Brussel -- Zelden wordt een stuk na zestien jaar hernomen met een deel van de oorspronkelijke bezetting. Als het gaat om een baanbrekend werk als North Atlantic van de New Yorkse Wooster Group, dan ben je uiteraard dubbel nieuwsgierig om te zien of het stuk zijn oorspronkelijke kracht heeft behouden. En warempel, na zoveel jaren heeft het wonder niets van zijn glans verloren.
Uitleggen waar het stuk over gaat, is in het geval van "North Atlantic" geen sinecure, om niet te zeggen dat het onmogelijk is.
Het stuk speelt zich af op een legervrachtvliegtuig met een geheime missie. De sfeer van de Koude Oorlog, met alle bijbehorende paranoia, is nooit ver weg.
In de ironische eerste scène, die onwillekeurig herinneringen oproept aan het troebele milieu van geheimagenten en complotteurs uit Libra van Don De Lillo, zet Willem Dafoe, als kapitein Roscoe Chizzum, het doel van de missie uiteen. Die missie zou wel eens niet de echte missie kunnen zijn, maar alleen een afleidingsmaneuver voor een andere missie. Maar zeker is dat niet, want dit bericht zou op zich een afleidingsmaneuver kunnen zijn. Deze cryptische kromtaal zet de toon voor een plot waar geen touw aan vast te knopen is.
De voorstelling wil ook geen samenhangend verhaal, met afgeronde karakters presenteren. Als de kijkervaring ergens mee te vergelijken valt, dan wel met anderhalf uur zappen in "Americana".

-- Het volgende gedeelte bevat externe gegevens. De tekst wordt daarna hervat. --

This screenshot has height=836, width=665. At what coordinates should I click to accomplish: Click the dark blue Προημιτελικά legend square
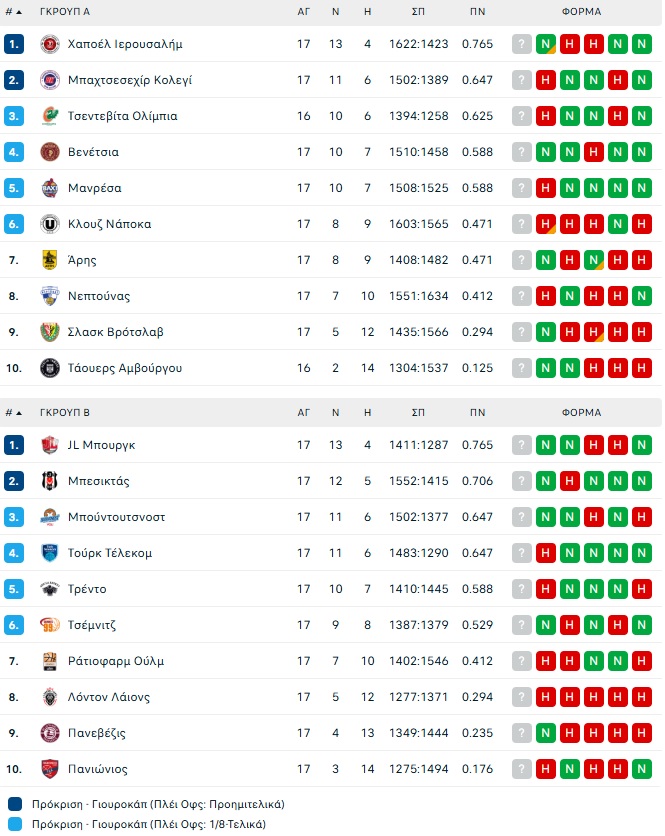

Op tijd en stond wordt de voorstelling bijvoorbeeld onderbroken voor een musical-moment met Amerikaanse traditionals, met als uitsmijters een versie van "Dominique" van Soeur Sourire en het Ave Maria van Gounod. Korte stukken min of meer samenhangend verhaal lijken dan weer zo uit tv-series geplukt, of vormen een grotesk ingedikte versie van Amerikaanse toneelklassiekers. Zo de scène waarin Dafoe woest met zijn pistool rondzwaait en zijn opponent, de "indringer" Scott Shepherd in de rol van Colonel Lloyd Lud, neerknalt.

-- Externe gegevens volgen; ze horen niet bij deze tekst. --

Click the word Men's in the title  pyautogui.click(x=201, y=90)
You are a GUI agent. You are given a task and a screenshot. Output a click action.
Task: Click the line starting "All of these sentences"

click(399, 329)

North Atlantic zit zo voortdurend vervaarlijk dicht bij de grens van de complete onzin. Maar dat is zonder het compositorisch vernuft van regisseur Liz LeCompte gerekend. Ze speelt situaties en betekenissen zo tegen elkaar uit dat er wel degelijk een rode draad zichtbaar wordt. Op een suggestieve manier evoceert ze de Amerikaanse kijk op de buitenwereld (een slangenkuil vol crypto-communisten) en het leven. Vooral daarin is de voorstelling bijtend sarcastisch, zonder ooit rechtstreekse kritiek te formuleren.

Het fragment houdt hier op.